L’autre raison d’exproprier les grands groupes de l’énergie comme Total est la précarité permanente des travailleurs qu’ils généralisent à différents niveaux. Les « grands capitalistes sont responsables de nombreux accidents du travail, de la mise en danger des travailleurs. Oui, les travailleurs meurent au travail. » ajoute-t-il. Avant de noter : « Total a une filiale qui gère les stations-services, qui ne gagnent même pas, au SMIC. Dans le même temps, ils touchent de l’argent public, la prime d’activité, Total Energie n’assume pas du tout ça. »

« C’est parti pour durer, il faut organiser un plan de bataille d’urgence

Avec la mise en arrêt de la raffinerie de Normandie, une chose est sûre, « c’est parti pour durer » lance Adrien Cornet. Pendant ce temps, « les directions syndicales ne cessent d’interpeller le gouvernement sur la question des salaires.
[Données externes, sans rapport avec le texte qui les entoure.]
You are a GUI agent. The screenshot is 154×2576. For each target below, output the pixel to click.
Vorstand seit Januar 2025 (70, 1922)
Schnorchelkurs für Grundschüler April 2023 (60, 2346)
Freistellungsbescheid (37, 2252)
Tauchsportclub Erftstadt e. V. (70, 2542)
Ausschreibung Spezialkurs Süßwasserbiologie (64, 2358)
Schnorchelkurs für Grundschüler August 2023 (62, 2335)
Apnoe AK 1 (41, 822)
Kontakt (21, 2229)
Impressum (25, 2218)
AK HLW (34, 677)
En réponse Elisabeth Borne a dit que ça se règlerait dans le dialogue social, et dans le cadre des NAO ». Mais « les patrons, ils ne sont pas prêts à lâcher du salaire, et surtout pas au niveau de l’inflation, pas au niveau de nos pertes », rétorque-t-il.

Pour l’heure, « les directions syndicales appellent au dialogue social » pensant « convaincre autour d’un café » dénonce Adrien. « Pourtant ce n’est pas le plan qu’on devrait suivre, c’est pourtant le plan que suit Martinez et la direction de la CGT », continue-t-il. « On voit très bien que ce qui les intéresse ce n’est pas le plan de bataille », interpelle-t-il. « Il suffit de voir pour cela, la journée isolée du 22 dans la santé ou encore l’absence d’un appel à une véritable journée interprofessionnelle qui cherche à bloquer réellement l’économie ».

« Ce dont nous avons besoin, c’est d’un vrai plan de bataille, c’est urgent ! » lance Adrien. « Dans les tôles, on parle de la contre-réforme des retraites, que Macron veut imposer rapidement ». Aussi, « quand on parle de plan de bataille, on parle d’un plan de bataille beaucoup plus large, pour en finir avec ce gouvernement, avec ce système, pour obtenir l’indexation des salaires sur l’inflation, à lutter contre la loi sur l’assurance chômage qui est une attaque très grave, le RSA conditionné, ou encore l’état des services publics, de la crise climatique. »

Adrien souligne : « Pour la suite, il va falloir qu’on embraye sur des assemblées générales, de toute façon, les raffineries à l’arrêt, elles ne vont pas redémarrer demain, c’est parti pour durer, au moins dix jours. Il faut battre le fer tant qu’il est encore chaud, et organiser le plan de bataille d’urgence, organiser des AG, unissant les travailleurs à la base qu’ils soient syndiqués ou non. Il nous faut coordonner à la base les travailleurs ».

« Face aux multiples attaques du gouvernement Macron II, il nous faut opposer une riposte, et imposer un plan de bataille, au travers des grèves massives et reconductibles. Et elles ont commencé dans le raffinage. Il faut que d’autres secteurs rejoignent le mouvement comme les travailleurs des transports en communs. Clairement, ’’c’est parti’’, il nous faut opposer une alternative à la routine syndicale pour l’appel à une véritable journée de grève ’’tous ensemble’’. Une telle journée pourrait être un point d’appui pour exiger un véritable appel à la grève d’au moins 48 ou 72h, et commencer à construire un plan de bataille à la hauteur de la crise à laquelle nous faisons face », conclut Adrien.